Text passage:
╔══

New Articles ” shall mean the new articles of association of the Company dated as of the date hereof and signed by the Transferee, JAC and Chan King Hai, which will become effective upon approval by the relevant Approval Authority.

 

New Business License ” shall mean the new business license to be issued by the Registration Authority to the Company registering the transfer of Equity Transferred.

 

New Certificate of Approval ” shall mean the new approval certificate issued by the Approval Authority approving the transfer of the Equity Transferred.

 

New JV Contract ” shall mean the sino-foreign joint venture agreement dated as of the date hereof and signed by the Transferee, JAC and Chan King Hai regarding their joint venture arrangement in the Company.

 

Purchase Price ” shall mean the purchase price to be paid by the Transferee to the Transferor according to clause 3(a) .

 

Renminbi ” or “ RMB ” shall mean the lawful currency of China.

 

Registration Authority ” shall mean the State Administration of Industry and Commerce of the PRC or its local counterpart, which is the company registration authority in China.

 

SAFE ” shall mean the State Administration of Foreign Exchange of the PRC or its local counterpart.

 

Transaction Documents ” shall mean each or all of this Agreement, the New Articles, the New JV Contract and the Ancillary Agreements (and all relevant ancillary documents required or necessary for the consummation of the transactions contemplated herein and therein).

╚══

Written task 1:
Answer these questions using the definitions passage:
(a) Who signed the New Articles?
(b) What is the meaning given to "Renminbi" or "RMB"?
(c) What does SAFE stand for?

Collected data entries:
╔══

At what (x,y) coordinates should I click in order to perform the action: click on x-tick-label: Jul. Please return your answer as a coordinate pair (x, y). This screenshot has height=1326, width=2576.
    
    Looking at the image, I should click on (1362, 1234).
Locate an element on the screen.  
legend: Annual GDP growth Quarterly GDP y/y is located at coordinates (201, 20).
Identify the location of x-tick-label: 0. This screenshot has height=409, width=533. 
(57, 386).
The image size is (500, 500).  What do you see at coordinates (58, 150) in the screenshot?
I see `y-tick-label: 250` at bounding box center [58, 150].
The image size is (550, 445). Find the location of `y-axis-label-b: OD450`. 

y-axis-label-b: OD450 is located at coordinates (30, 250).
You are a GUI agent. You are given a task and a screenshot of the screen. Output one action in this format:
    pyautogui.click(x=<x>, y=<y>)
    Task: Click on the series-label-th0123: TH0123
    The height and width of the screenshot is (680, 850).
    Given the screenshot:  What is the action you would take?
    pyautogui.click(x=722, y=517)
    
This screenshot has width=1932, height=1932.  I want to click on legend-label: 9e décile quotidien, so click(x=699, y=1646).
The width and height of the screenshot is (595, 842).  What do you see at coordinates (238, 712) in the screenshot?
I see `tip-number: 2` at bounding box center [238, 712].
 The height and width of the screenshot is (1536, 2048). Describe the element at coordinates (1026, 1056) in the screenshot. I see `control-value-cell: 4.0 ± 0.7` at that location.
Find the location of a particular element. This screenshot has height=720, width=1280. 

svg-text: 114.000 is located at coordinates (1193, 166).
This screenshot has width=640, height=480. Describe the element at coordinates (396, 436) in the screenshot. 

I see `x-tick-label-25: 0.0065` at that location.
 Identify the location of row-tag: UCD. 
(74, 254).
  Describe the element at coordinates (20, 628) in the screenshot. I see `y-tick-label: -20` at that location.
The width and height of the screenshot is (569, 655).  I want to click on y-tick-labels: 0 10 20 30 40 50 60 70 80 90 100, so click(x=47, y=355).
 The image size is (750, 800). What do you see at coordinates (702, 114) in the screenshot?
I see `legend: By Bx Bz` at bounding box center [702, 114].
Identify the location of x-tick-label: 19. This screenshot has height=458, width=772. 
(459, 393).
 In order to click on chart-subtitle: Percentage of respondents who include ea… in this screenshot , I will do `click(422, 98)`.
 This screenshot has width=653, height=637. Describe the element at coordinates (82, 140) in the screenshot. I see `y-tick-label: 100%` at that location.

╚══

Written task 2: Copy everything in the collected data entries from the line containing "The width and height of the screenshot is (595, 842)." down to the line containing "Describe the element at coordinates (20, 628)", keeping both of those lines.

Exercise result 1:
(a) The Transferee, JAC and Chan King Hai.
(b) The lawful currency of China.
(c) The State Administration of Foreign Exchange of the PRC or its local counterpart.

Exercise result 2:
The width and height of the screenshot is (595, 842).  What do you see at coordinates (238, 712) in the screenshot?
I see `tip-number: 2` at bounding box center [238, 712].
 The height and width of the screenshot is (1536, 2048). Describe the element at coordinates (1026, 1056) in the screenshot. I see `control-value-cell: 4.0 ± 0.7` at that location.
Find the location of a particular element. This screenshot has height=720, width=1280. 

svg-text: 114.000 is located at coordinates (1193, 166).
This screenshot has width=640, height=480. Describe the element at coordinates (396, 436) in the screenshot. 

I see `x-tick-label-25: 0.0065` at that location.
 Identify the location of row-tag: UCD. 
(74, 254).
  Describe the element at coordinates (20, 628) in the screenshot. I see `y-tick-label: -20` at that location.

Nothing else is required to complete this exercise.